Objective -
Reproduce each of the records below line for line and word for word, leaving out the pictures.

start Given records

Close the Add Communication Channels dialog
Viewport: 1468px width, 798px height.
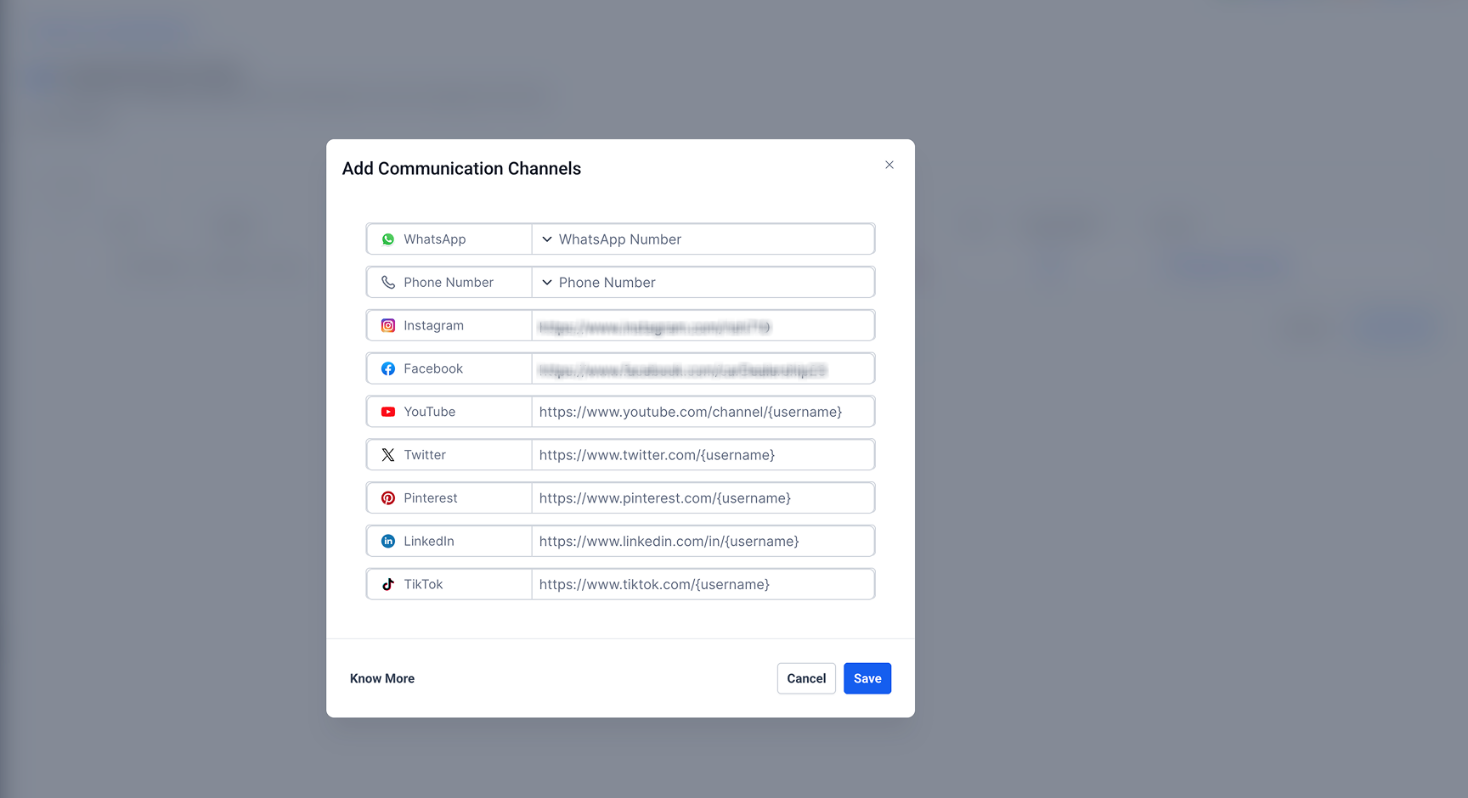(889, 165)
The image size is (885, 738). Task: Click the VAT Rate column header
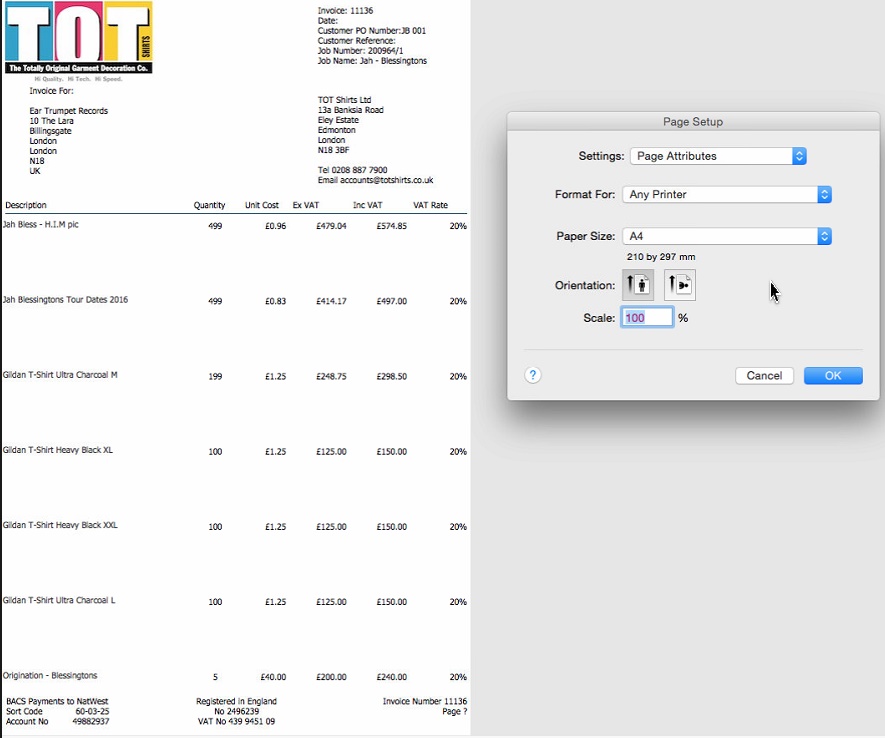click(430, 206)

end Given records

Solution for this problem -
Close the Add Communication Channels dialog
Viewport: 1468px width, 798px height.
(889, 165)
The image size is (885, 738). Task: Click the VAT Rate column header
click(430, 206)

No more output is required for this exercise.